## Your goal
Copy verbatim the block of lines in the entries below whose first line contains "Click the 只看该作者" and whose last line contains "Image resolution: width=961". Leave out all other lines.

[Dataset entries]
--

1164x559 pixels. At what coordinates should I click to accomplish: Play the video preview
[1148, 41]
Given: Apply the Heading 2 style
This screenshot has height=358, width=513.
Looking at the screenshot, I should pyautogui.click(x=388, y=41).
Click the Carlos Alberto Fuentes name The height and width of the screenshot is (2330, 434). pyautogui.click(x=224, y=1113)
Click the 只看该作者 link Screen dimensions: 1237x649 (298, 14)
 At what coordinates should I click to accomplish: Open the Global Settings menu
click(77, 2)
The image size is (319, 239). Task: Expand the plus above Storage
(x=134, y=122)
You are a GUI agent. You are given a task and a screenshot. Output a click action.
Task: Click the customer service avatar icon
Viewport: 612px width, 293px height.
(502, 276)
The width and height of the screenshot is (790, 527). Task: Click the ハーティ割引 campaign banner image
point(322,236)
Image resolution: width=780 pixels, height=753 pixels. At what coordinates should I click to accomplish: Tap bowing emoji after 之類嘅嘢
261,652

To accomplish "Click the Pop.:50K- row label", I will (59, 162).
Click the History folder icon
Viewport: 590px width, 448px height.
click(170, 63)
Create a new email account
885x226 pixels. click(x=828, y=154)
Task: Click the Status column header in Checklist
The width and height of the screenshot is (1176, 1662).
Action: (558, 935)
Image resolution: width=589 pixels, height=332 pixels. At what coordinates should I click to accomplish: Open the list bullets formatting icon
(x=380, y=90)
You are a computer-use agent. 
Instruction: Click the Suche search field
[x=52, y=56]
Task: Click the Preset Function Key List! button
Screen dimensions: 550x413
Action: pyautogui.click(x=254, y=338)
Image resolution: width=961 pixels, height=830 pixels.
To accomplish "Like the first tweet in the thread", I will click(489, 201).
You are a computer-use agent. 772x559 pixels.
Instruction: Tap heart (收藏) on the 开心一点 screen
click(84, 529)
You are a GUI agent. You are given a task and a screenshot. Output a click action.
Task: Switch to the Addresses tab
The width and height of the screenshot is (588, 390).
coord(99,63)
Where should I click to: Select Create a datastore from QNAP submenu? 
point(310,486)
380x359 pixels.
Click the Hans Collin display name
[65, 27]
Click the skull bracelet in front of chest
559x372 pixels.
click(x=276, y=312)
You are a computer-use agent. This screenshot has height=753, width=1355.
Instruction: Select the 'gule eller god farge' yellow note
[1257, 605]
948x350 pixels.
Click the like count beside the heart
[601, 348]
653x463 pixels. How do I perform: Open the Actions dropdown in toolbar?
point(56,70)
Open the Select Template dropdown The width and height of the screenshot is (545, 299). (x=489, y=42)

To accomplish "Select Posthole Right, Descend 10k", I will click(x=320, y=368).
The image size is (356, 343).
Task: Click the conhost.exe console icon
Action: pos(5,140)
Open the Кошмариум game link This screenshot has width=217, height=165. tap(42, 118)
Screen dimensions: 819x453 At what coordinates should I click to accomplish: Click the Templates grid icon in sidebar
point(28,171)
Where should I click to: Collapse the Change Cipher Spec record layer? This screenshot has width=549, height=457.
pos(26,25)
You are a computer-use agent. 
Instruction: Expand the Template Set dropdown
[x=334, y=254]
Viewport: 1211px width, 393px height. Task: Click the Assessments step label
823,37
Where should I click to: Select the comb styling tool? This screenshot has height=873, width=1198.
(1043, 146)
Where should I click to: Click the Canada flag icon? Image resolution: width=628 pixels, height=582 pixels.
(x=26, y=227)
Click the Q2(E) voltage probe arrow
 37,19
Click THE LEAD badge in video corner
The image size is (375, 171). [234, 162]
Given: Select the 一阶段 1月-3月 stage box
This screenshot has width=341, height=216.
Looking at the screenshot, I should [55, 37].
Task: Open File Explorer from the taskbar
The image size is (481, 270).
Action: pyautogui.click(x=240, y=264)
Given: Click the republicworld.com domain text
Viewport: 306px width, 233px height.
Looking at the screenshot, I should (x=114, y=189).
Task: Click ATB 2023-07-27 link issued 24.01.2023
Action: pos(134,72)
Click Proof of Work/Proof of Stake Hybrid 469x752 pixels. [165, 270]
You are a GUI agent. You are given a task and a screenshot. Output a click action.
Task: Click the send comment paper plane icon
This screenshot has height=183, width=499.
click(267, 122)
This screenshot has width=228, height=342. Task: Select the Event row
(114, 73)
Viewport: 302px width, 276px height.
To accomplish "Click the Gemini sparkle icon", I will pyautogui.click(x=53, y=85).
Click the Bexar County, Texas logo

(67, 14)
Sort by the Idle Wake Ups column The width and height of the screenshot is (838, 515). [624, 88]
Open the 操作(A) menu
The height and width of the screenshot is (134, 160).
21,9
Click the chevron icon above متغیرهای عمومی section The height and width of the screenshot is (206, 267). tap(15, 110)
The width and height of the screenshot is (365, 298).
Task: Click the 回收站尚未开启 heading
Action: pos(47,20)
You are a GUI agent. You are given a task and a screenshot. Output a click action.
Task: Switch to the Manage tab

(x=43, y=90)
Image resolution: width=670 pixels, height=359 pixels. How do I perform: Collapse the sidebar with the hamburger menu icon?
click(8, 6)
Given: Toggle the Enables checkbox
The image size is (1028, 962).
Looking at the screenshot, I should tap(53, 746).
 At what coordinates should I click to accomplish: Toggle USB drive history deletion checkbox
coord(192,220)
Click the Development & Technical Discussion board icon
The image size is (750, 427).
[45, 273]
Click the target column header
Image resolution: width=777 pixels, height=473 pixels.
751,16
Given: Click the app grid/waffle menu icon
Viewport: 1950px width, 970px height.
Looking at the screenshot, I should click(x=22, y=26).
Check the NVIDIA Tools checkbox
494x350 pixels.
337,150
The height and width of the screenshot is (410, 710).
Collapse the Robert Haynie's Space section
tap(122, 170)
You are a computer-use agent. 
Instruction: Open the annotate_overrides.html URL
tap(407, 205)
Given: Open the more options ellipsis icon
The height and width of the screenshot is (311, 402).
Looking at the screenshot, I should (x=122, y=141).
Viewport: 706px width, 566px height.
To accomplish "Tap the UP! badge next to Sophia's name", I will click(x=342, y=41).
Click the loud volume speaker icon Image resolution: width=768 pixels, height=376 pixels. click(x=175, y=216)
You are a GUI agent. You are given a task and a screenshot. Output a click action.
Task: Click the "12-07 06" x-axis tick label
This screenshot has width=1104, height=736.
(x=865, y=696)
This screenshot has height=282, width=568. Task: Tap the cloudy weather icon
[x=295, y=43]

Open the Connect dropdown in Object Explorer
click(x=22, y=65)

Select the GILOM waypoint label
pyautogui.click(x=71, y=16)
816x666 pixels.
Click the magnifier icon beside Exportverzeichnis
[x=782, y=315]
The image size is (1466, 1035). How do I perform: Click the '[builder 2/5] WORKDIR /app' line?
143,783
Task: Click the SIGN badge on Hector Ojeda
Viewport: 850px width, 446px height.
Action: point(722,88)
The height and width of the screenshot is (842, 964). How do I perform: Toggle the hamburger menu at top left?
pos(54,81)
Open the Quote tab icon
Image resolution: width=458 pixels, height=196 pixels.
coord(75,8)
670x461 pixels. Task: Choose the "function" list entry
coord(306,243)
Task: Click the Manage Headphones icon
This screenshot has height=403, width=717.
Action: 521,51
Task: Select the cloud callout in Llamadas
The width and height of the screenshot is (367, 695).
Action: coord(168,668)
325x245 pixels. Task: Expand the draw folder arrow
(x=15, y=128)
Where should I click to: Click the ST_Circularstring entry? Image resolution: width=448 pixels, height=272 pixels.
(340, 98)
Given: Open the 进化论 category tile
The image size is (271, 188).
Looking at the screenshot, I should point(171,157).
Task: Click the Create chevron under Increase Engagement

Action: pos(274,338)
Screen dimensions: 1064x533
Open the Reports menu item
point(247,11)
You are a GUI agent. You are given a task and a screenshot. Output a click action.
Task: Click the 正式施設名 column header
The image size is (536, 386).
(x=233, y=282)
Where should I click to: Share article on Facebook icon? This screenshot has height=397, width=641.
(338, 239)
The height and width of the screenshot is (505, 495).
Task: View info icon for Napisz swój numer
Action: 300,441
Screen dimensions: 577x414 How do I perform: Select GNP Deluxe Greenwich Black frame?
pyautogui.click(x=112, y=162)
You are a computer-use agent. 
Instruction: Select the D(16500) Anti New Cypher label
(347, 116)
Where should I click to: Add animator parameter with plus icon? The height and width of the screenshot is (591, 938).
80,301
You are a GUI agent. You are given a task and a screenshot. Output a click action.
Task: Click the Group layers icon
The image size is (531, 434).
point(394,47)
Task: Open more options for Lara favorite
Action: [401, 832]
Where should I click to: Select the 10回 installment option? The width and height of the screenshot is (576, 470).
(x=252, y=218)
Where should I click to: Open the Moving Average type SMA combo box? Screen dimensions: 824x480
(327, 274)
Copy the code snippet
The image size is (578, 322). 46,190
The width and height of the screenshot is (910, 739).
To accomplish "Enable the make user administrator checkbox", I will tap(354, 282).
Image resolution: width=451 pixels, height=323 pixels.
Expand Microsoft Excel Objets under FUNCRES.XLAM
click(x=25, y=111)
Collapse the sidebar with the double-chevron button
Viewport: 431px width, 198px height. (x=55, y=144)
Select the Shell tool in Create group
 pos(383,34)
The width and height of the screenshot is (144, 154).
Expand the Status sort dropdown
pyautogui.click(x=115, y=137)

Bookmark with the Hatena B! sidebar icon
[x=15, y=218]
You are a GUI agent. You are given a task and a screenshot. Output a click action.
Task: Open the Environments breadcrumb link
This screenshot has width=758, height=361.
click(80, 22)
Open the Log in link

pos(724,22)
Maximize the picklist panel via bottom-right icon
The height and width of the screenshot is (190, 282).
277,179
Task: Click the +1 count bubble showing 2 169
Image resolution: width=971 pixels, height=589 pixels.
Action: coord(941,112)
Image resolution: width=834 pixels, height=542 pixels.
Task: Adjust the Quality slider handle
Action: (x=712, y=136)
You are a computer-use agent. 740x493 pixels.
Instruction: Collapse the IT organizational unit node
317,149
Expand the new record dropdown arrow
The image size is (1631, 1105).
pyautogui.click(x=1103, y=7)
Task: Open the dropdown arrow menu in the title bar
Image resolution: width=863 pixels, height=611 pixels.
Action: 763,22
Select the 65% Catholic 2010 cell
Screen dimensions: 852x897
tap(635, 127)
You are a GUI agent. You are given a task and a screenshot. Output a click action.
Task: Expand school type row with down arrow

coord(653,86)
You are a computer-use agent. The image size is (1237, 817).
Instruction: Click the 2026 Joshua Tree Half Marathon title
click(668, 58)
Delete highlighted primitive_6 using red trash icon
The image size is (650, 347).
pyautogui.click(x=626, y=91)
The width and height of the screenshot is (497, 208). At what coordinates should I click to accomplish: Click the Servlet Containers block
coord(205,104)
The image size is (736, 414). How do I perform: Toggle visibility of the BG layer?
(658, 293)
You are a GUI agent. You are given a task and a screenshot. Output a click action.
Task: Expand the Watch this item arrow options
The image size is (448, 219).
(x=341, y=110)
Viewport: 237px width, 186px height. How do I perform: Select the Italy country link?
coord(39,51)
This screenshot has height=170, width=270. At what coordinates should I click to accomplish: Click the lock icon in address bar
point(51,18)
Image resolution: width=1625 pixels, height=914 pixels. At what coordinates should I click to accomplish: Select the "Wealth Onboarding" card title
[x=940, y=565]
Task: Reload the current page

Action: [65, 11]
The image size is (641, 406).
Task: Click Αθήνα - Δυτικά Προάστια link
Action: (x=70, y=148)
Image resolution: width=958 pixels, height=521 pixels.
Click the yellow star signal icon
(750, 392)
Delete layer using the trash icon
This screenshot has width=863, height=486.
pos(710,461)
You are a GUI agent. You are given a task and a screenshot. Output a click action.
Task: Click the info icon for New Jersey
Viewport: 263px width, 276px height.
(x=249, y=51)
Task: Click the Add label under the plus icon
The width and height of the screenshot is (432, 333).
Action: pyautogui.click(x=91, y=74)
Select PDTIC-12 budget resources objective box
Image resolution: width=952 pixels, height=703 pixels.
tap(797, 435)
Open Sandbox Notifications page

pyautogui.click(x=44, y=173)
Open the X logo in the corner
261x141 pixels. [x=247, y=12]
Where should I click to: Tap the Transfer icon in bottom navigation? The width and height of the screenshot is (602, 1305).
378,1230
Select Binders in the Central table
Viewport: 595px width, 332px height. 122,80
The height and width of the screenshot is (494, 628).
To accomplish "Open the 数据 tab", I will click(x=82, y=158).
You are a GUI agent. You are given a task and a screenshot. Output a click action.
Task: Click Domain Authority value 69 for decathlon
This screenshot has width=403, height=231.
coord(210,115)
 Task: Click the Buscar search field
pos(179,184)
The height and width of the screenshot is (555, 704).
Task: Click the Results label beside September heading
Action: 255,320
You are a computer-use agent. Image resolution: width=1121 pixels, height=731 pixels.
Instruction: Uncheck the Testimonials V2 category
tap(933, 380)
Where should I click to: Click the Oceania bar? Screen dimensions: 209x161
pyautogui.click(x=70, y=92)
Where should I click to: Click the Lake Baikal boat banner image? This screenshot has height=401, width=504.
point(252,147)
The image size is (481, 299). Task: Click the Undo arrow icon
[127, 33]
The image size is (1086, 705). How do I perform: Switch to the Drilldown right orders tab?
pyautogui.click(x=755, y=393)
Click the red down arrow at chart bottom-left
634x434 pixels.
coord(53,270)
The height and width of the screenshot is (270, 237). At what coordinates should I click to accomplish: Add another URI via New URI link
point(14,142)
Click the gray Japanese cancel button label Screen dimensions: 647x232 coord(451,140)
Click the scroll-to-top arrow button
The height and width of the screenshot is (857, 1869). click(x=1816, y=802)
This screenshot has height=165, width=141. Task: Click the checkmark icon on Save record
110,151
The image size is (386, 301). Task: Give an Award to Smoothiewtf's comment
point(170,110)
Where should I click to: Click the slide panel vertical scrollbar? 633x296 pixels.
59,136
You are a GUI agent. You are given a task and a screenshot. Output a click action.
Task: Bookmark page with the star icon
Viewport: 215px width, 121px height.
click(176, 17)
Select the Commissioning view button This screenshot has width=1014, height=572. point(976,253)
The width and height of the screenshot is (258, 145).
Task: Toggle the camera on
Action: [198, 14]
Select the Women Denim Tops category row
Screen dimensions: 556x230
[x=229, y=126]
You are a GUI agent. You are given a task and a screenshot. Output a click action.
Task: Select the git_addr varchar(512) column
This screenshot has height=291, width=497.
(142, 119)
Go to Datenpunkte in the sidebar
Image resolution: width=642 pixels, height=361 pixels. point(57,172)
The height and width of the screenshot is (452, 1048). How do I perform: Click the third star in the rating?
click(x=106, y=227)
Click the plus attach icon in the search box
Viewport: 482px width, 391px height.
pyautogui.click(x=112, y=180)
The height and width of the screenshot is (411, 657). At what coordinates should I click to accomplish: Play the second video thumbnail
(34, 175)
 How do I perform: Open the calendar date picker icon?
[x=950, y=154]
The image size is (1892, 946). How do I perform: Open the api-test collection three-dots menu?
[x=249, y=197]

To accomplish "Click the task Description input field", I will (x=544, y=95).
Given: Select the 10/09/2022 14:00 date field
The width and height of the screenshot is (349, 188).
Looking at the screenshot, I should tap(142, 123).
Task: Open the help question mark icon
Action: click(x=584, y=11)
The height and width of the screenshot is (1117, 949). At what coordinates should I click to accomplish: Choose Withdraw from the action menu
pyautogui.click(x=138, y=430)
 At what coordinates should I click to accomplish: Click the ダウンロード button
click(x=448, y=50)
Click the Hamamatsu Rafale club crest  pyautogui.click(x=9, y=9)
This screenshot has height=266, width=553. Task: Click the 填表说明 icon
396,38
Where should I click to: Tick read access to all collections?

--

## Solved problem
Click the 只看该作者 link Screen dimensions: 1237x649 (298, 14)
 At what coordinates should I click to accomplish: Open the Global Settings menu
click(77, 2)
The image size is (319, 239). Task: Expand the plus above Storage
(x=134, y=122)
You are a GUI agent. You are given a task and a screenshot. Output a click action.
Task: Click the customer service avatar icon
Viewport: 612px width, 293px height.
(502, 276)
The width and height of the screenshot is (790, 527). Task: Click the ハーティ割引 campaign banner image
point(322,236)
Image resolution: width=780 pixels, height=753 pixels. At what coordinates should I click to accomplish: Tap bowing emoji after 之類嘅嘢
261,652

To accomplish "Click the Pop.:50K- row label", I will (59, 162).
Click the History folder icon
Viewport: 590px width, 448px height.
click(170, 63)
Create a new email account
885x226 pixels. click(x=828, y=154)
Task: Click the Status column header in Checklist
The width and height of the screenshot is (1176, 1662).
Action: (558, 935)
Image resolution: width=589 pixels, height=332 pixels. At what coordinates should I click to accomplish: Open the list bullets formatting icon
(x=380, y=90)
You are a computer-use agent. 
Instruction: Click the Suche search field
[x=52, y=56]
Task: Click the Preset Function Key List! button
Screen dimensions: 550x413
Action: pyautogui.click(x=254, y=338)
Image resolution: width=961 pixels, height=830 pixels.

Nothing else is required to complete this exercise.